Changing stroke rehab and research worldwide now.Time is Brain! trillions and trillions of neurons that DIE each day because there are NO effective hyperacute therapies besides tPA(only 12% effective). I have 523 posts on hyperacute therapy, enough for researchers to spend decades proving them out. These are my personal ideas and blog on stroke rehabilitation and stroke research. Do not attempt any of these without checking with your medical provider. Unless you join me in agitating, when you need these therapies they won't be there.

What this blog is for:

My blog is not to help survivors recover, it is to have the 10 million yearly stroke survivors light fires underneath their doctors, stroke hospitals and stroke researchers to get stroke solved. 100% recovery. The stroke medical world is completely failing at that goal, they don't even have it as a goal. Shortly after getting out of the hospital and getting NO information on the process or protocols of stroke rehabilitation and recovery I started searching on the internet and found that no other survivor received useful information. This is an attempt to cover all stroke rehabilitation information that should be readily available to survivors so they can talk with informed knowledge to their medical staff. It lays out what needs to be done to get stroke survivors closer to 100% recovery. It's quite disgusting that this information is not available from every stroke association and doctors group.

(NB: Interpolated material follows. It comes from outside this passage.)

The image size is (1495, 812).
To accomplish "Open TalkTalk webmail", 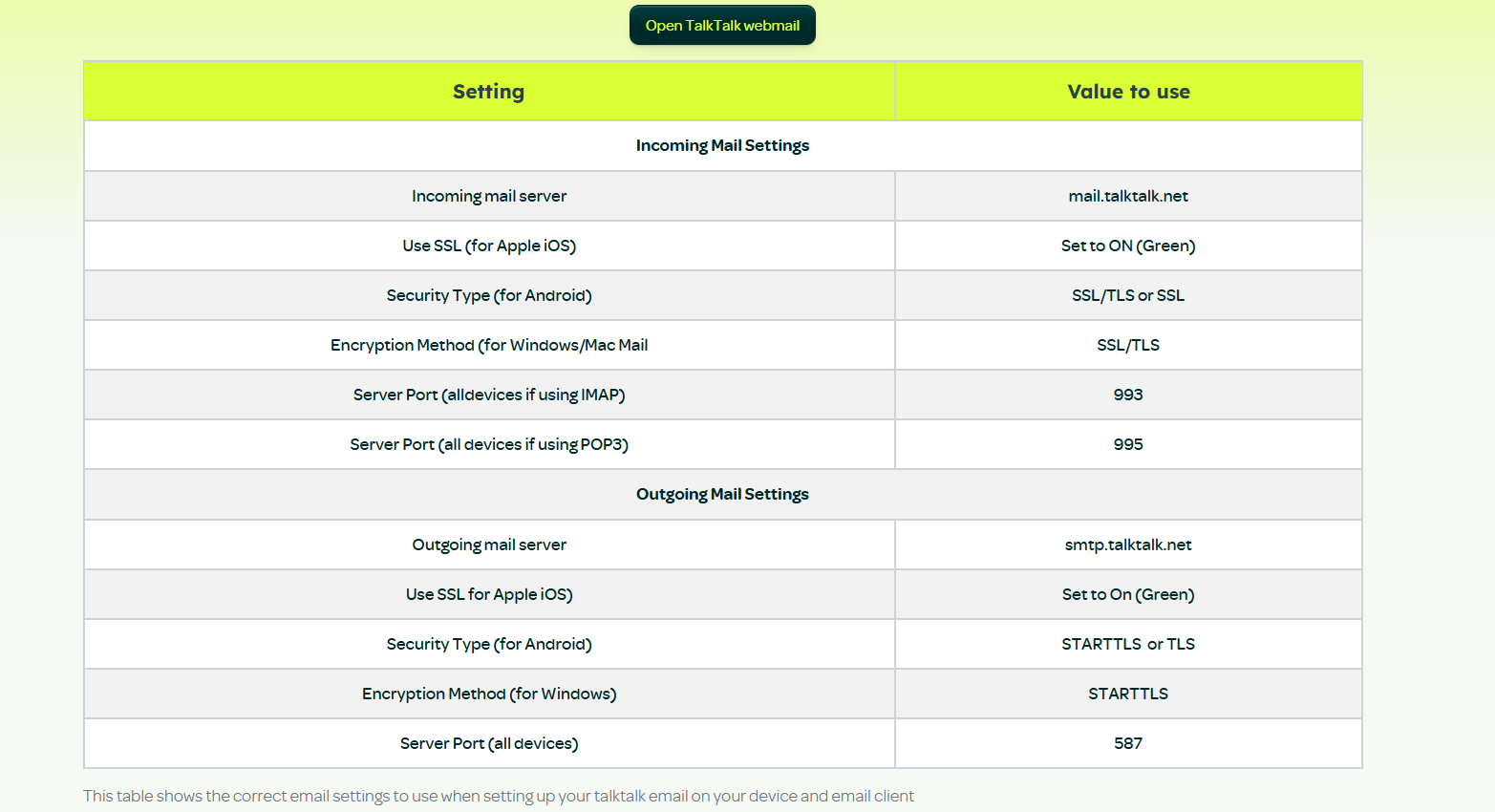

Monday, September 23, 2013

Granulocyte Colony–Stimulating Factor in Patients With Acute Ischemic Stroke

Another failure.  Ask your doctor for exactly how this failure compares to the  1000 listed by Dr. Michael Tymianski. And if s/he doesn't know who Dr. Michael Tymianski is, you need to fire that doctor.
http://stroke.ahajournals.org/content/44/10/2681.abstract.html?etoc

Results of the AX200 for Ischemic Stroke Trial

Abstract

Background and Purpose—Granulocyte colony–stimulating factor (G-CSF; AX200; Filgrastim) is a stroke drug candidate with excellent preclinical evidence for efficacy. A previous phase IIa dose–escalation study suggested potential efficacy in humans. The present large phase IIb trial was powered to detect clinical efficacy in acute ischemic stroke patients.
Methods—G-CSF (135 µg/kg body weight intravenous over 72 hours) was tested against placebo in 328 patients in a multinational, multicenter, randomized, and placebo-controlled trial (NCT00927836; www.clinicaltrial.gov). Main inclusion criteria were ≤9-hour time window after stroke onset, infarct localization in the middle cerebral artery territory, baseline National Institutes of Health Stroke Scale score range of 6 to 22, and baseline diffusion-weighted imaging lesion size ≥15 mL. Primary and secondary end points were the modified Rankin scale score and the National Institutes of Health Stroke Scale score at day 90, respectively. Data were analyzed using a prespecified model that adjusted for age, National Institutes of Health Stroke Scale score at baseline, and initial infarct volume (diffusion-weighted imaging).
Results—G-CSF treatment failed to meet the primary and secondary end points of the trial. For additional end points such as mortality, Barthel index, or infarct size at day 30, G-CSF did not show efficacy either. There was, however, a trend for reduced infarct growth in the G-CSF group. G-CSF showed the expected peripheral pharmacokinetic and pharmacodynamic profiles, with a strong increase in leukocytes and monocytes. In parallel, the cytokine profile showed a significant decrease of interleukin-1.
Conclusions—G-CSF, a novel and promising drug candidate with a comprehensive preclinical and clinical package, did not provide any significant benefit with respect to either clinical outcome or imaging biomarkers.
Clinical Trial Registration—URL: http://www.clinicaltrials.gov. Unique identifier: NCT00927836.

 

1 comment:

  1. Another failure to use evaluation tools that are sensitive enough to detect change. The two ends of the Rankin Scale are "no symptoms" and "dead."